---------- SOURCE MATERIAL

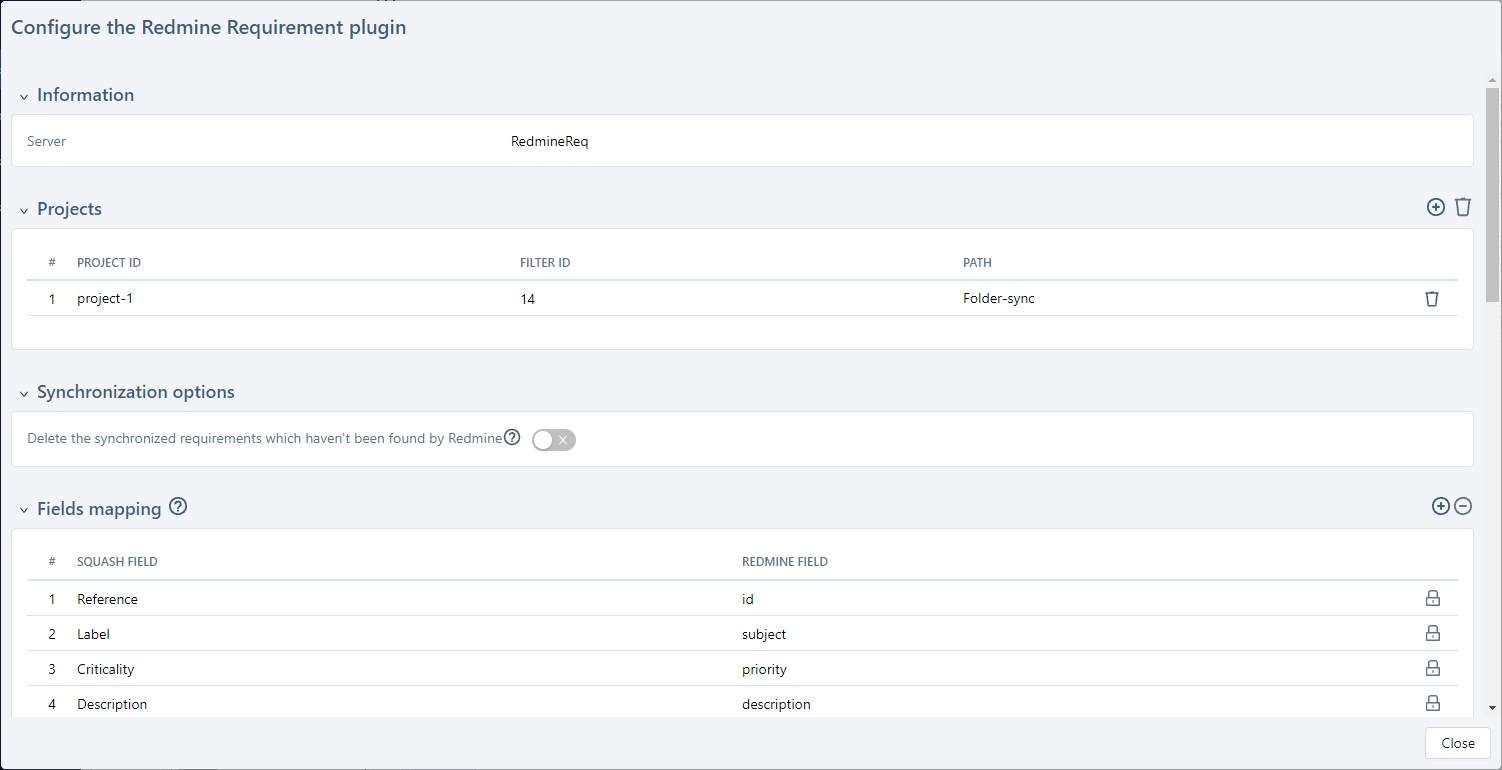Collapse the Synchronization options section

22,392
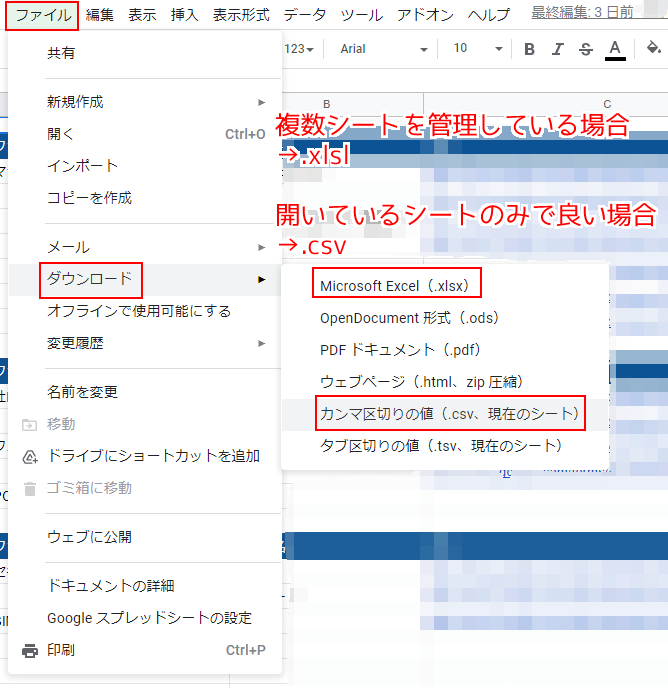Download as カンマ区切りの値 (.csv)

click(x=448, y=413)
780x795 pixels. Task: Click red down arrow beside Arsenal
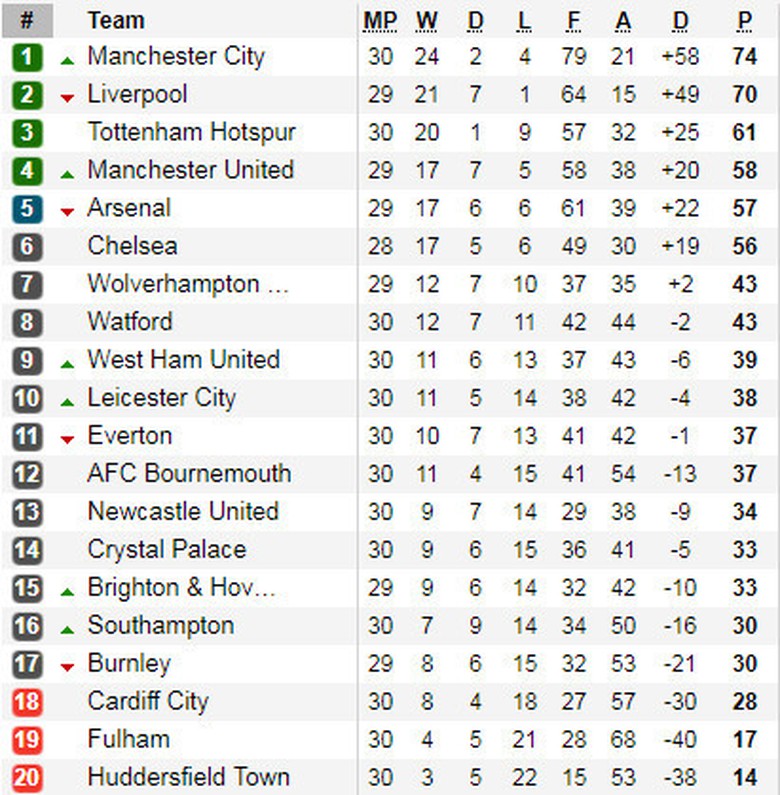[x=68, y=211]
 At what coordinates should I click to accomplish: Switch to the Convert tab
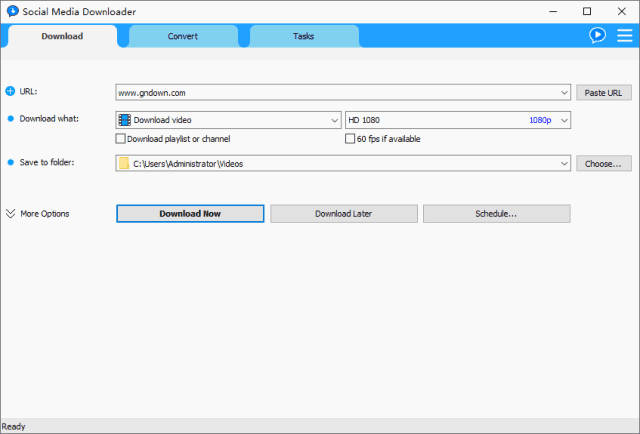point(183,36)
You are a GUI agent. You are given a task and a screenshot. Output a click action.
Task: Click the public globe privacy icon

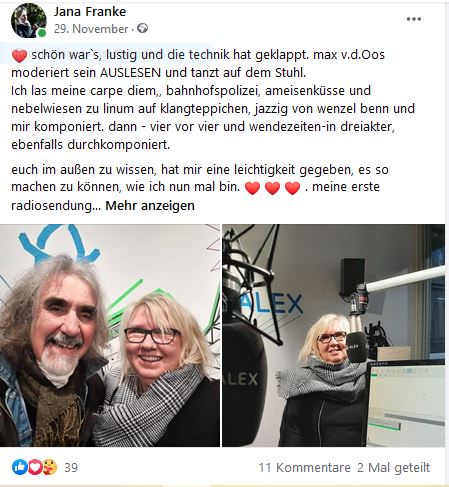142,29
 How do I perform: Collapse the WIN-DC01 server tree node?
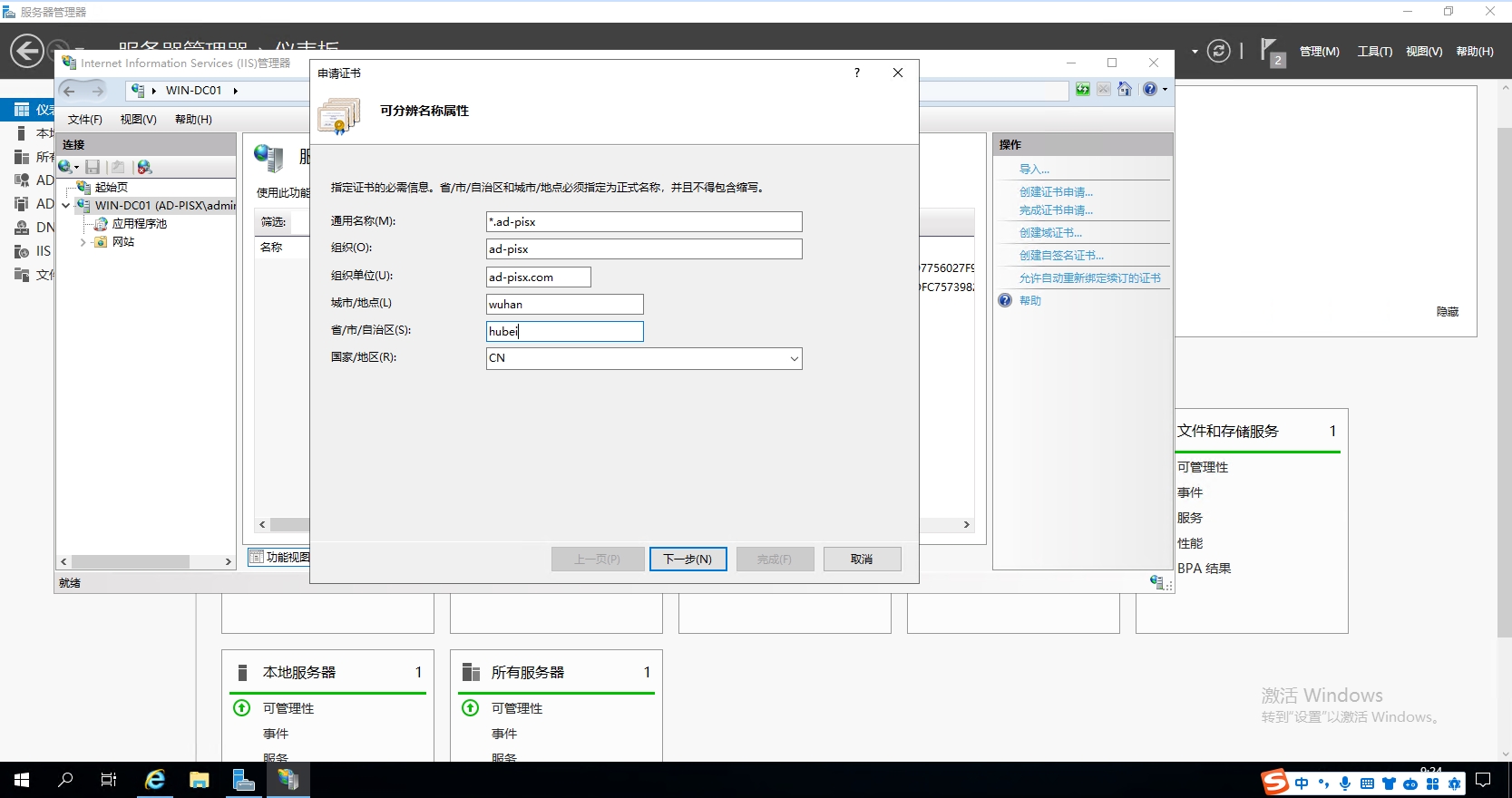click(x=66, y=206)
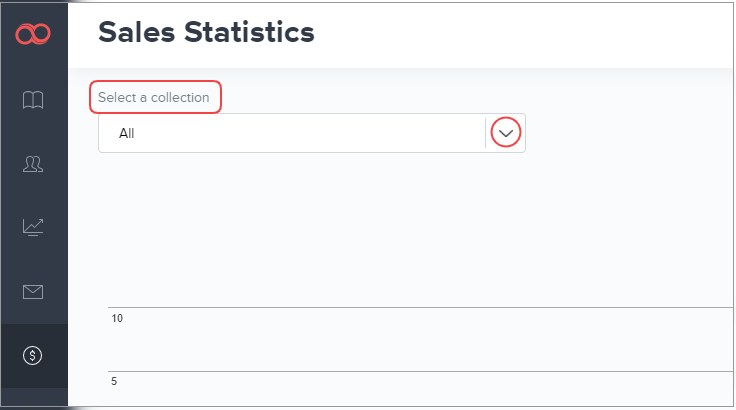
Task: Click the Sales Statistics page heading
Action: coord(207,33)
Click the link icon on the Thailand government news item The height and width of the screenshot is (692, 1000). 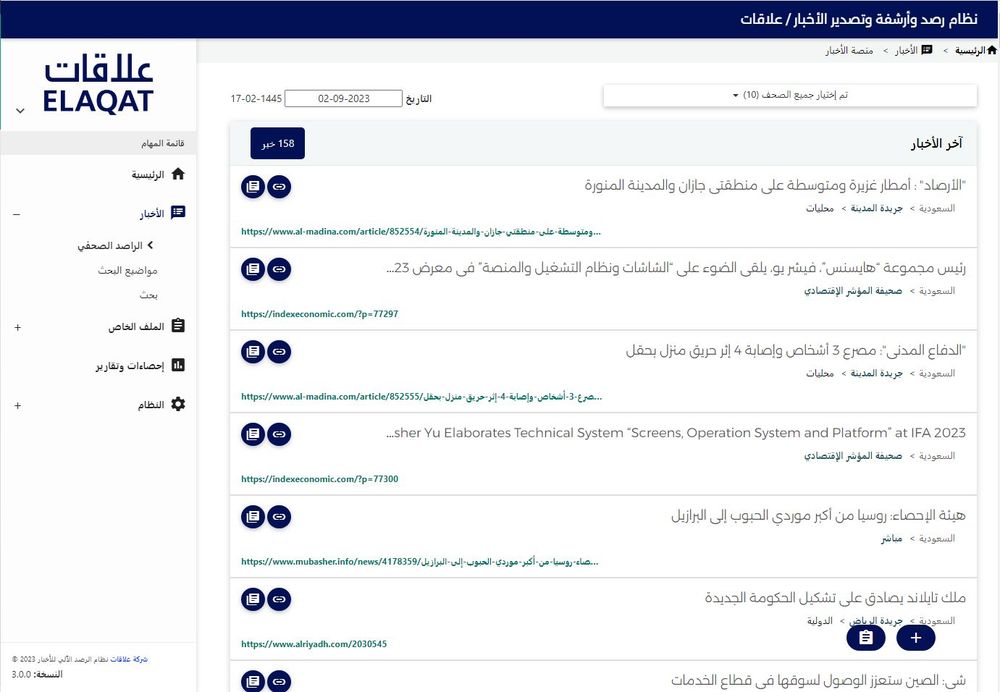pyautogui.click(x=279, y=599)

--------------------

Copy only the lines above from the one containing "780x795 pixels. Task: Click" through the one containing "You are a GUI", both included. Leave out the pictures.

780x795 pixels. Task: Click red down arrow beside Arsenal
[x=68, y=211]
 At what coordinates should I click to accomplish: Switch to the Convert tab
point(183,36)
You are a GUI agent. You are given a task and a screenshot. Output a click action.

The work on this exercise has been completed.